If this was inner Mongolia I could maybe agree with you. But not Japan in 2011.

Think again.
Undersea communication cables broken after quake

Communications are severely impaired in ALL earthquakes. Underground cables get snapped by shifting rock, above-ground cables get snapped when the telephone poles fall over, cell phones go offline when the cell towers topple. Plus, whatever networks remain operational tend to get overloaded and crash when millions of people make phone calls at the same time trying to reach loved ones.

So, yes. Japan in 2011. Infallible technology is a fantasy incurred from watching too much Star Trek.

Are you serious? The first guy to call BP on their extreme under-reporting of the quantity of the spill was a petroleum scientist watching that feed.
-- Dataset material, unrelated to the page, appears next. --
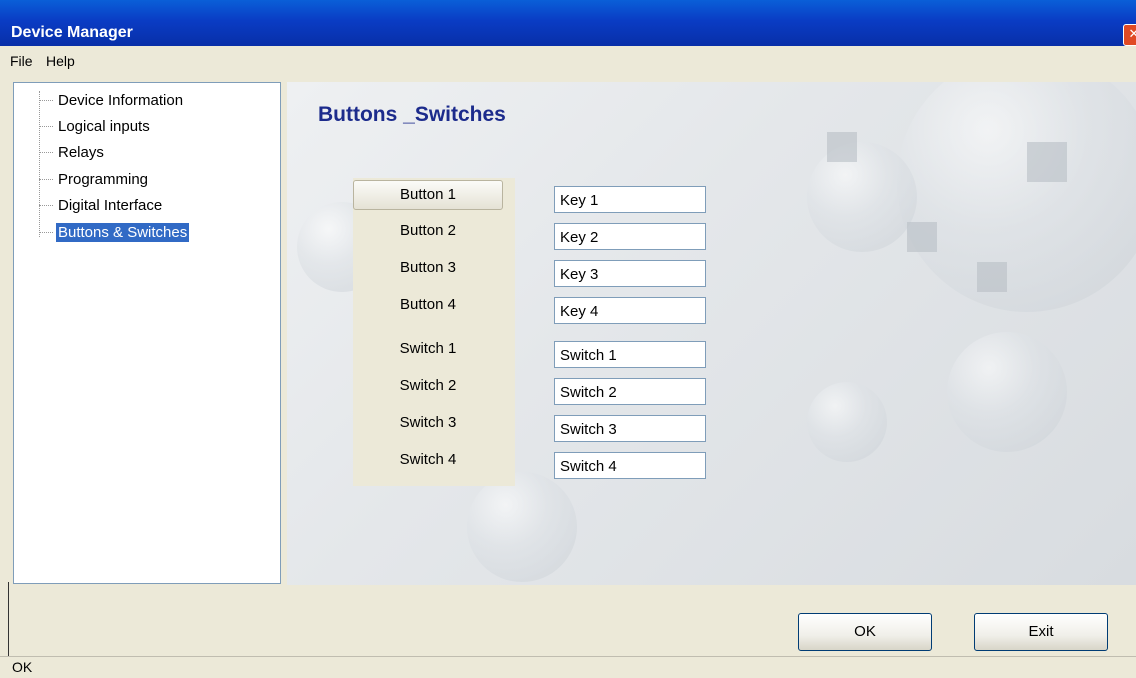 This screenshot has height=678, width=1136. Describe the element at coordinates (630, 310) in the screenshot. I see `button-4-field: Key 4` at that location. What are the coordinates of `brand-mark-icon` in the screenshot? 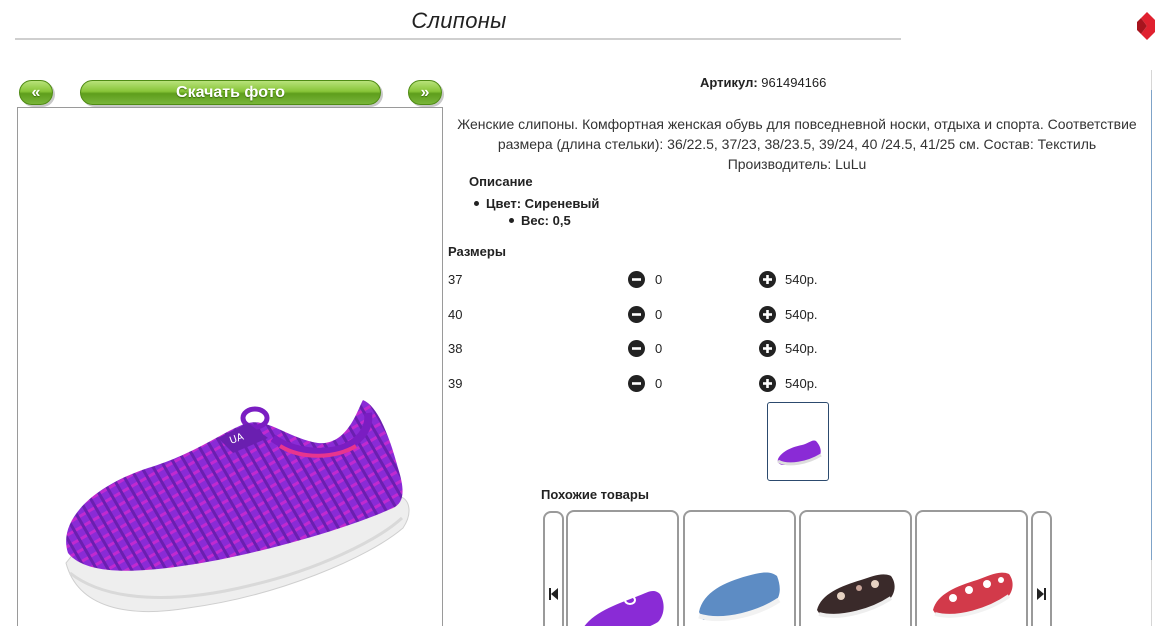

The rest, as they say
Was public-relations bullcrap. I don't care if you're the goddamn Second Coming of Christ. You have to know the cubic-meters-per-second (and you have to sample the muck coming out to see what percentage of it is actual oil) or you don't know how much is being spilled.
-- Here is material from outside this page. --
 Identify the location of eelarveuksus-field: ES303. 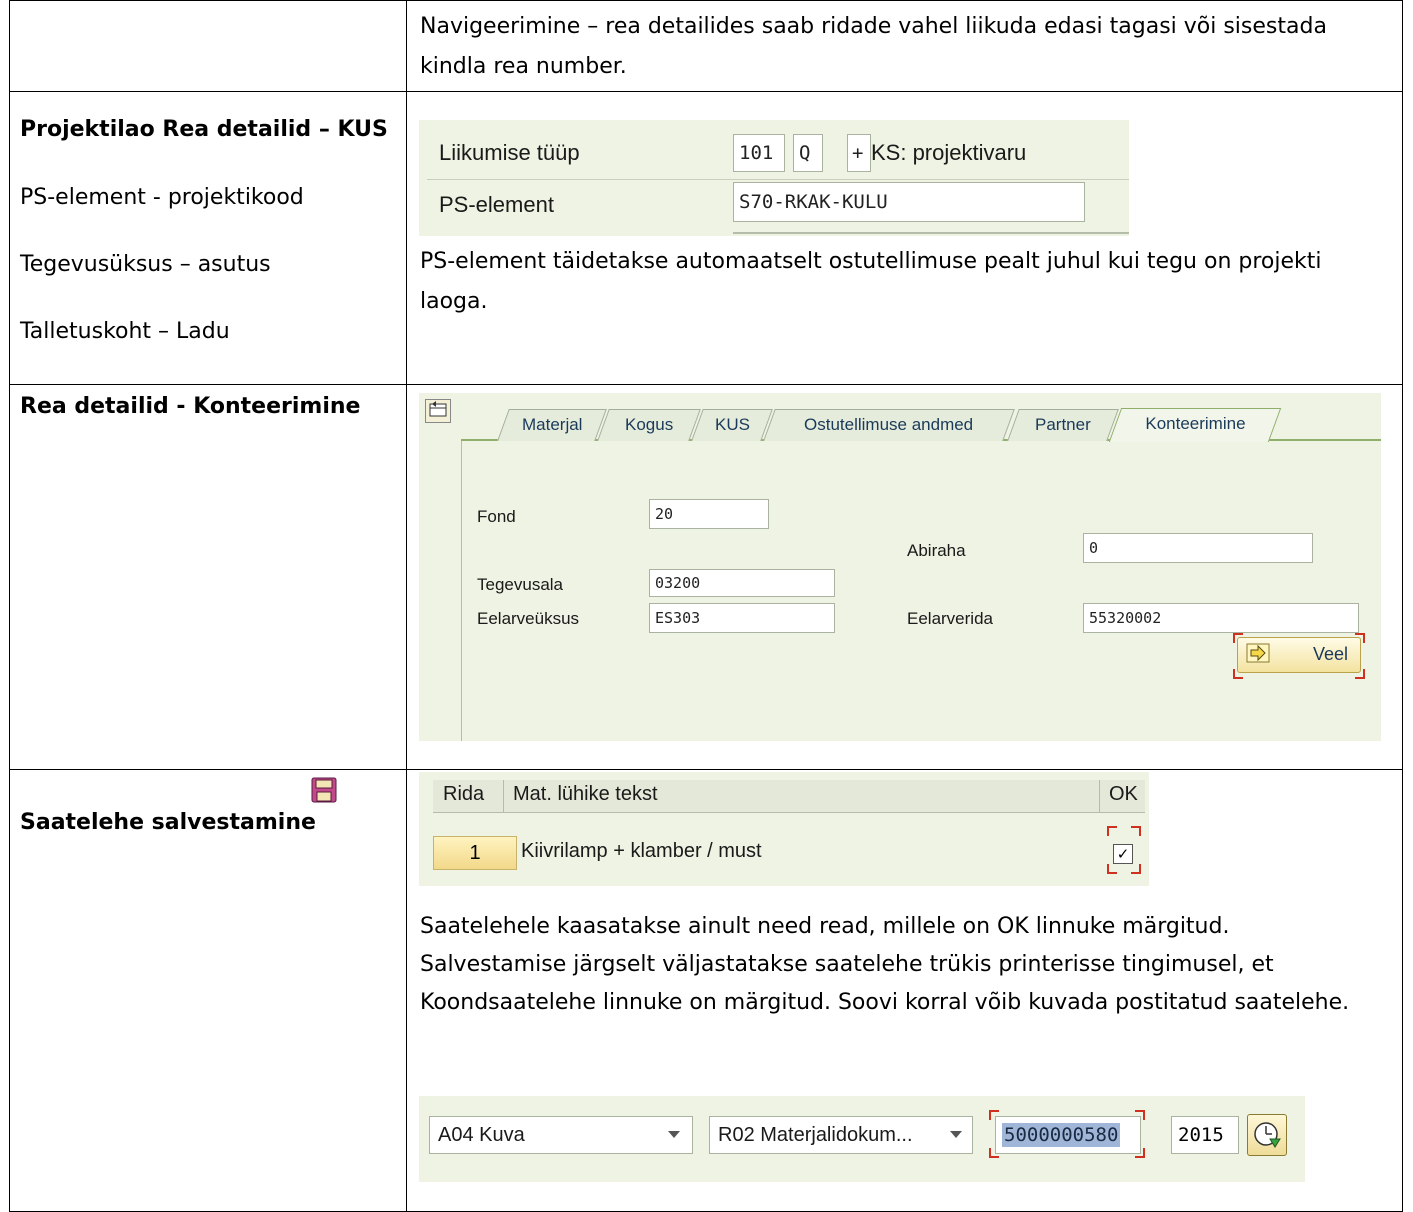
(742, 618).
but your arguments lead me to conclude that you bask in ignorance and hate the fact that the public has a right to control their own destiny and not have it solely in the hands of corporations and bureaucrats.
All right, Smart Guy. Control your destiny. You fix the reactor yourself. Tell me how you do it.
 
Bombing water is better.

This gives me an idea... If the U.S. were to drop another fat man or little boy onto the nuclear reactors, their problems would be solved. It's going to go up anyways, might as well do it as quick as possible in one fatal swoop. Why prolong the pain? :D
 
This gives me an idea... If the U.S. were to drop another fat man or little boy onto the nuclear reactors, their problems would be solved. It's going to go up anyways, might as well do it as quick as possible in one fatal swoop. Why prolong the pain? :D

The problem is that the mass of nuclear material in a power plant dwarfs the mass of nuclear material in a bomb. Spread it around and there's a great deal more radiation and heavy metal poisoning.